Sedentary behavior, which is defined as any waking activity with a sitting or reclining posture that results in energy expenditure less than 1.5 METs (25,32), has recently emerged as a public health priority because of the myriad of physical and mental health outcomes associated with too much sitting, even after adjusting for the amount of physical activity (e.g., 10,24,30,34). Measures of sedentary behavior that are reliable, valid, and feasible for use in large studies are essential for drawing accurate conclusions about the prevalence, influences, and health outcomes of sedentary behavior, in addition to evaluating interventions.
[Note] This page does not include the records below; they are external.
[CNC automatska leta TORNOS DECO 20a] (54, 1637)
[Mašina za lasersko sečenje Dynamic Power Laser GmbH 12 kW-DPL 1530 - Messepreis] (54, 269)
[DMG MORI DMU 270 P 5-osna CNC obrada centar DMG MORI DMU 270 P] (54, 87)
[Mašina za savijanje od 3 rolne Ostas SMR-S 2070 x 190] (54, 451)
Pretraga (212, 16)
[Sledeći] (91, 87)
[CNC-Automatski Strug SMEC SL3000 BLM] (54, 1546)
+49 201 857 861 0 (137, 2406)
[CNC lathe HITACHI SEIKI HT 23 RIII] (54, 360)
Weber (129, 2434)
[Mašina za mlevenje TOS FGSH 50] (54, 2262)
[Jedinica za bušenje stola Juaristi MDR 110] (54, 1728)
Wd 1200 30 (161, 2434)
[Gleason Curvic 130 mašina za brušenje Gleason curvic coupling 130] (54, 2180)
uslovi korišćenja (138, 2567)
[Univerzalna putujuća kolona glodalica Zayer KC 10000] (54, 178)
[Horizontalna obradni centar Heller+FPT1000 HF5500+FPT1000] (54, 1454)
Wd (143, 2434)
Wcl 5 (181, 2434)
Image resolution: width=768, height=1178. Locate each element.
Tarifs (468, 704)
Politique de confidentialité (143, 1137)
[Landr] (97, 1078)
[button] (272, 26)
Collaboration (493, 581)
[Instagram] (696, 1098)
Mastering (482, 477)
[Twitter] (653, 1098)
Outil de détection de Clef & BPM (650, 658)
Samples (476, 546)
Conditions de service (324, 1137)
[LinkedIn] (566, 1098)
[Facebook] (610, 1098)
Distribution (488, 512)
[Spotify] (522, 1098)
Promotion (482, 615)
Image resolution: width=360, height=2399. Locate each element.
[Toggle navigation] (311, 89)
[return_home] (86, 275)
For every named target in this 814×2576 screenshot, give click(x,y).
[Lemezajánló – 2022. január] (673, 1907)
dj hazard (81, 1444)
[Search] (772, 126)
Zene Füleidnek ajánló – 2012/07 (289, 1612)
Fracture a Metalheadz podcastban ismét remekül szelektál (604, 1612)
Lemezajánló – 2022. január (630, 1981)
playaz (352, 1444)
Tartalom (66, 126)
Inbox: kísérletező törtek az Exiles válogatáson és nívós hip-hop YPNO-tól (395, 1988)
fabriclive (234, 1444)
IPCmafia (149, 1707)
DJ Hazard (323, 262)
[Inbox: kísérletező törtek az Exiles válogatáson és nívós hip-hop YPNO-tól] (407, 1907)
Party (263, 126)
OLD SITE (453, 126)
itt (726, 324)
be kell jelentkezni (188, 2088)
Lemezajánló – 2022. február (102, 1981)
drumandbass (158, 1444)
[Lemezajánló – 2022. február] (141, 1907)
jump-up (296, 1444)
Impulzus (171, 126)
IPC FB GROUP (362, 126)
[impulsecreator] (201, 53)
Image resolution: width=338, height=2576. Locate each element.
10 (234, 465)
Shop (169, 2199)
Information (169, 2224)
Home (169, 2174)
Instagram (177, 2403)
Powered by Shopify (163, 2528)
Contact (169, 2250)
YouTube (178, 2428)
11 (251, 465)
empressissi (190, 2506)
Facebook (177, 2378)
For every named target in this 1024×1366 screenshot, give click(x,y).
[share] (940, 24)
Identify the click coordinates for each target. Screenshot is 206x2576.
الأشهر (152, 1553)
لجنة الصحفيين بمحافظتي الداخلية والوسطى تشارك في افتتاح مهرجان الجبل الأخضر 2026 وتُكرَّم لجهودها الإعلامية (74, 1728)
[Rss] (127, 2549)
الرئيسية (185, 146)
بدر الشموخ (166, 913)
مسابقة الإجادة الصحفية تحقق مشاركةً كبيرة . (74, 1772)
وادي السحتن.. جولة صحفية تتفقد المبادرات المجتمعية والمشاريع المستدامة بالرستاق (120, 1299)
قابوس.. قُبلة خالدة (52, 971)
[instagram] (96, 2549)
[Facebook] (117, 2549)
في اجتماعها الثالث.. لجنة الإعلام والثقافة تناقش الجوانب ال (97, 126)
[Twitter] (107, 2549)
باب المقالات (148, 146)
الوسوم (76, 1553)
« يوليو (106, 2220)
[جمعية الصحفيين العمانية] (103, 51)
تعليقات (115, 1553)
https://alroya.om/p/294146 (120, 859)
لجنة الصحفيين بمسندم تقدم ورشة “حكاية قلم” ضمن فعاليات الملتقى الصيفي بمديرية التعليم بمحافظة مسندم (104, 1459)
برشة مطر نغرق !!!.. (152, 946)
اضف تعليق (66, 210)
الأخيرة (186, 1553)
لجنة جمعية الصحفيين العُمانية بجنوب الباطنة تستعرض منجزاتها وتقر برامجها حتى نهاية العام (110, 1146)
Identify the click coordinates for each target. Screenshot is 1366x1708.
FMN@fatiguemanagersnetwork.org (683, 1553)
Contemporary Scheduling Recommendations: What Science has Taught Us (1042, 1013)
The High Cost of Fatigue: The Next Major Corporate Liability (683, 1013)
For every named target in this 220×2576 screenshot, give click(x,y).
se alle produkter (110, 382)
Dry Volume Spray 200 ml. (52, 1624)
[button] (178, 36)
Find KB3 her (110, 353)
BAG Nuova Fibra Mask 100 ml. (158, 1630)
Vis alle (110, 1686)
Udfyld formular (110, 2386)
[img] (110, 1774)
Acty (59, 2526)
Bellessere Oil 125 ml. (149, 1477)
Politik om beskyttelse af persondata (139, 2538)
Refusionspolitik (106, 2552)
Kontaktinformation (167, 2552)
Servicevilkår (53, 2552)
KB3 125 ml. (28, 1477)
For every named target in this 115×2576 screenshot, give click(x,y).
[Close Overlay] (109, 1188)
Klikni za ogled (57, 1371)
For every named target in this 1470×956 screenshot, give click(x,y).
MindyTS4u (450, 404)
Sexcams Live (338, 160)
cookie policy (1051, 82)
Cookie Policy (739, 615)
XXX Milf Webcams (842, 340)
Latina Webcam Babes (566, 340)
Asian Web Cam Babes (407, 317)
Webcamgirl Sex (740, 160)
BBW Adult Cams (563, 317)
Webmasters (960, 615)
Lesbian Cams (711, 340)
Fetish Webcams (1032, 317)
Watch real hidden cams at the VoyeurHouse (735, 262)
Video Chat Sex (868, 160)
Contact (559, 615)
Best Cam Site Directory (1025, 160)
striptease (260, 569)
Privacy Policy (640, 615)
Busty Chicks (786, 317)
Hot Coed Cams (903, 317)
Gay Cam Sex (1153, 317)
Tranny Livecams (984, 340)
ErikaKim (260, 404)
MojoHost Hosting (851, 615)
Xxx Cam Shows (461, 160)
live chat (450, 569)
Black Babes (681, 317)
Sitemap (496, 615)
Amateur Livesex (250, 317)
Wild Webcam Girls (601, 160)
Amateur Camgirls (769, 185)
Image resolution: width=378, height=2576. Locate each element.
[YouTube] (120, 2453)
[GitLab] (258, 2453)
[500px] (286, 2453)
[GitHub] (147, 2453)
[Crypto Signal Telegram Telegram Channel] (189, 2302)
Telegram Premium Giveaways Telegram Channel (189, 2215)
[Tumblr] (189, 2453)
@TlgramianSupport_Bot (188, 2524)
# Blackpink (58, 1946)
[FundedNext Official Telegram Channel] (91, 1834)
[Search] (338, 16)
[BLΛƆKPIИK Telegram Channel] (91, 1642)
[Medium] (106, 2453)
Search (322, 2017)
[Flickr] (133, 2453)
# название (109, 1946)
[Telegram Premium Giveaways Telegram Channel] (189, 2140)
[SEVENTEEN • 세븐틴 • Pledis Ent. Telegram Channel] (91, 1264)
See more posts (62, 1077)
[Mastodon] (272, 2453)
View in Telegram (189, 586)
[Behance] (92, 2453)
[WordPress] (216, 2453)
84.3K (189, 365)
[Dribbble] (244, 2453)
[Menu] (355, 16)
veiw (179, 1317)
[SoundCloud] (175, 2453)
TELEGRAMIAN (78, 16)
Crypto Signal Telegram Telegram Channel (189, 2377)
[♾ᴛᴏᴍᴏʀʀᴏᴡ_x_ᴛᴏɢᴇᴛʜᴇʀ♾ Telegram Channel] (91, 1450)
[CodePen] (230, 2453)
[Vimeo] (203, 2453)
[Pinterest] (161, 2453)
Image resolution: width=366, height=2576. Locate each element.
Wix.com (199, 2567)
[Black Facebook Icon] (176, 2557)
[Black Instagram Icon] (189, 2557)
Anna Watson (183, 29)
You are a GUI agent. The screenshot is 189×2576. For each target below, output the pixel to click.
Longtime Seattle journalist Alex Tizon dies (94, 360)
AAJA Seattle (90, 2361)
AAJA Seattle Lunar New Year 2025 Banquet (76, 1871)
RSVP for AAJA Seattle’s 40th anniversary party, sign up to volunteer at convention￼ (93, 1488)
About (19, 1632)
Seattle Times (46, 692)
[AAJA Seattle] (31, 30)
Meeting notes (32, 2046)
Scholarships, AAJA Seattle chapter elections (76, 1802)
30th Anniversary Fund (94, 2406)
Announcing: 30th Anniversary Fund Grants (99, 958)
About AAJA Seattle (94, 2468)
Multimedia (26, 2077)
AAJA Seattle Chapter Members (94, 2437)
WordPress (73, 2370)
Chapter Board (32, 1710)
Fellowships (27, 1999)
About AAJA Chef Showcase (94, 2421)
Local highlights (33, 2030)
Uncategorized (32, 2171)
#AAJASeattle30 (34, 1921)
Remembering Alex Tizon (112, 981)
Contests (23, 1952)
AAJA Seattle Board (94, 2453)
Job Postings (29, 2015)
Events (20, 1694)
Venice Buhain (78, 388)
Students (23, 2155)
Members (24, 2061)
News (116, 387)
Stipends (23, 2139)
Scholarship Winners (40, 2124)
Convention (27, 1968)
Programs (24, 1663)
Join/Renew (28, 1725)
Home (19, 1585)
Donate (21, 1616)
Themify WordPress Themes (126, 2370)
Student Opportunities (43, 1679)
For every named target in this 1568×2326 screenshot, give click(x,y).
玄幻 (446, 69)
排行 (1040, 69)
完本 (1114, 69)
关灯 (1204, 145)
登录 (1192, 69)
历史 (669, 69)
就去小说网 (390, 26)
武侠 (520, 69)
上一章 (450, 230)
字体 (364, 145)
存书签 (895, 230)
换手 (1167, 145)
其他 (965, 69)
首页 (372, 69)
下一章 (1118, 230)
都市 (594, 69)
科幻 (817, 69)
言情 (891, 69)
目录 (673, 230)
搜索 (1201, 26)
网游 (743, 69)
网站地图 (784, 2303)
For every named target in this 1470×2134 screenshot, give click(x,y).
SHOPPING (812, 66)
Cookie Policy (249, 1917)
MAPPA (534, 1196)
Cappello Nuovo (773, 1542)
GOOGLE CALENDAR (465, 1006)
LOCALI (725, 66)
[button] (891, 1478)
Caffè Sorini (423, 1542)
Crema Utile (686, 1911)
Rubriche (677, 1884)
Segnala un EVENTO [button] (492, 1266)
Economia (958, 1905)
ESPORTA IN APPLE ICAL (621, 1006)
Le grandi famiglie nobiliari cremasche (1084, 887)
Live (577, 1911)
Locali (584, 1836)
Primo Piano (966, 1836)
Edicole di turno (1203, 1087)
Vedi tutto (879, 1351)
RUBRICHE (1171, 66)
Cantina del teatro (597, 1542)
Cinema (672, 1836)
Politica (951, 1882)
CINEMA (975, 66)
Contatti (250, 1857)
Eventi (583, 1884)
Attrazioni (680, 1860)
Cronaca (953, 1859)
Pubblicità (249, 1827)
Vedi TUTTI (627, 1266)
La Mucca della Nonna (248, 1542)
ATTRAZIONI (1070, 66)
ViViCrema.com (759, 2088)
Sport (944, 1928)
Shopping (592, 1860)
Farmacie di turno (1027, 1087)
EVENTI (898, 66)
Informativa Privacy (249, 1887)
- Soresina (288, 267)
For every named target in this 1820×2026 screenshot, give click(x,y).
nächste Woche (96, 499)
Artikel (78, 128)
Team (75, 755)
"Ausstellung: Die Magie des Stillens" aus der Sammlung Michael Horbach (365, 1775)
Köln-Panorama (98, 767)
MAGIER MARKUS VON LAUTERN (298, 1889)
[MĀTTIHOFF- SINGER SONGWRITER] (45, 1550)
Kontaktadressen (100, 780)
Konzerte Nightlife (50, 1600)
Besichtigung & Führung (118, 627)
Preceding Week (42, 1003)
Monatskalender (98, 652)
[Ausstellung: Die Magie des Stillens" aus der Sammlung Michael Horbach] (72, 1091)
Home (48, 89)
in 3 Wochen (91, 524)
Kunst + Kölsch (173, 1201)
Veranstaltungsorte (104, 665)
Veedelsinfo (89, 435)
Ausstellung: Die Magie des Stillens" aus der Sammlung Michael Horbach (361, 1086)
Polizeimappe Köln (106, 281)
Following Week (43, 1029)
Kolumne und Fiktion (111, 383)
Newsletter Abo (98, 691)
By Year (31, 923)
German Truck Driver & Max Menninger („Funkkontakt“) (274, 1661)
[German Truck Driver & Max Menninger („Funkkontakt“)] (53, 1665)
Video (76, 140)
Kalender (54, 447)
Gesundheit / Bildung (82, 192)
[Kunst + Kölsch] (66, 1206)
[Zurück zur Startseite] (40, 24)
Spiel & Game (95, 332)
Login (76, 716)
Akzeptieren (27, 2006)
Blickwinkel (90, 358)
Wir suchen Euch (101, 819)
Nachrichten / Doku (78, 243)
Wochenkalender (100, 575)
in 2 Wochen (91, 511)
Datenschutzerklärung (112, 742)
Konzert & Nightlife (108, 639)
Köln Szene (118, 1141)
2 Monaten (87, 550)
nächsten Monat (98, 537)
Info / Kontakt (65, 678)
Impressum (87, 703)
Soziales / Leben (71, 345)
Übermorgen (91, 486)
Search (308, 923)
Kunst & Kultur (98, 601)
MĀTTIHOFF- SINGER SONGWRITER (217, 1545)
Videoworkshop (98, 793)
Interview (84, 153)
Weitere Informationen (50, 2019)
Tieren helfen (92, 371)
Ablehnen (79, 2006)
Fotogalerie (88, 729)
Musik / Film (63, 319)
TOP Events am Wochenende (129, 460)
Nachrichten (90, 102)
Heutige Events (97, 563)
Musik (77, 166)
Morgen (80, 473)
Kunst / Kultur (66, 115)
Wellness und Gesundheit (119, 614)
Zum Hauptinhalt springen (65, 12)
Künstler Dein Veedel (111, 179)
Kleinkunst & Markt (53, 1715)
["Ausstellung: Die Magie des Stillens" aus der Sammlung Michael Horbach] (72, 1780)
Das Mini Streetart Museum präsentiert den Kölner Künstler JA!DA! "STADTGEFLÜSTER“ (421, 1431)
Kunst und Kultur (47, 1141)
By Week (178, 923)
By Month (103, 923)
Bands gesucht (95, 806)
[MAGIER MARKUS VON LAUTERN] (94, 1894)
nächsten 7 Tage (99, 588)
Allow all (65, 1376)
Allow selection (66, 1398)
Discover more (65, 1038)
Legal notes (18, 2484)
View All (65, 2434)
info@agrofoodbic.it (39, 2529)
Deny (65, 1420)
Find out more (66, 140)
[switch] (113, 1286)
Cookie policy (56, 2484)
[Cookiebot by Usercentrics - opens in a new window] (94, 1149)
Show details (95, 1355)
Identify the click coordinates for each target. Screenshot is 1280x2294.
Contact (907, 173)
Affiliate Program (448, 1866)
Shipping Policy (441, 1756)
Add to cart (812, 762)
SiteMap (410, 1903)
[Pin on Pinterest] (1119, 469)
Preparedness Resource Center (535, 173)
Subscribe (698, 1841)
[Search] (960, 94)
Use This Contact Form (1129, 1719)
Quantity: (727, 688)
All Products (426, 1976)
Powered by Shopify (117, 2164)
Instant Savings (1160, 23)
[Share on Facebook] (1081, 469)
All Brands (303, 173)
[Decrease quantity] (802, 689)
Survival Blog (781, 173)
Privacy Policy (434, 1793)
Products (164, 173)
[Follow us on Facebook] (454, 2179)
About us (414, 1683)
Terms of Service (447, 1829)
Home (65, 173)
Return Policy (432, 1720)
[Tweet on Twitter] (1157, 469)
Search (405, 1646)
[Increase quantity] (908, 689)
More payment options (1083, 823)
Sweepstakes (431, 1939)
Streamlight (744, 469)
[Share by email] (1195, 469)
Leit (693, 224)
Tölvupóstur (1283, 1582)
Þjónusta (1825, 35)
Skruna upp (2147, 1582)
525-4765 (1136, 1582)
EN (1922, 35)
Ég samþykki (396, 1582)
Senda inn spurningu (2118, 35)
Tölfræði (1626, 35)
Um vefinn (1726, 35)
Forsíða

Much of the research on the associations among sedentary behavior and health outcomes in youth has been conducted using indirect (parent, teacher, or self-report) measures of time spent watching TV (34). These studies have shown that watching more than 2 h of TV per day is associated with lower fitness, self-esteem, academic achievement, prosocial behavior, and higher body mass index (34). Indirect measures are feasible for use in large-scale studies; however, they are prone to biased estimates because individuals can over- or underreport sedentary behavior. Further, indirect measures provide information on total sedentary time, but few provide information about the pattern of accumulation of sedentary behavior.
Alternatively, direct measures, such as accelerometers, are often used to measure sedentary behavior in youth. Although findings have been somewhat inconsistent in youth, some evidence suggests that accelerometer-measured sedentary time is important to youth's health, particularly body composition (34). An advantage of using accelerometers to measure sedentary behavior is that they provide information on the way in which youth accumulate sedentary time (e.g., 15,31), which research has shown to also be associated with health outcomes. For example, recent research has shown that more breaks in sitting time, also called sit-to-stand transitions, are associated with lower adiposity, fasting glucose levels, and cardiometabolic risk in youth (6,31). However, these and other studies have used accelerometer cut points to measure sit-to-stand transitions and sedentary bout patterns with little evidence of the validity of these methods for measuring sedentary metrics other than total sedentary time.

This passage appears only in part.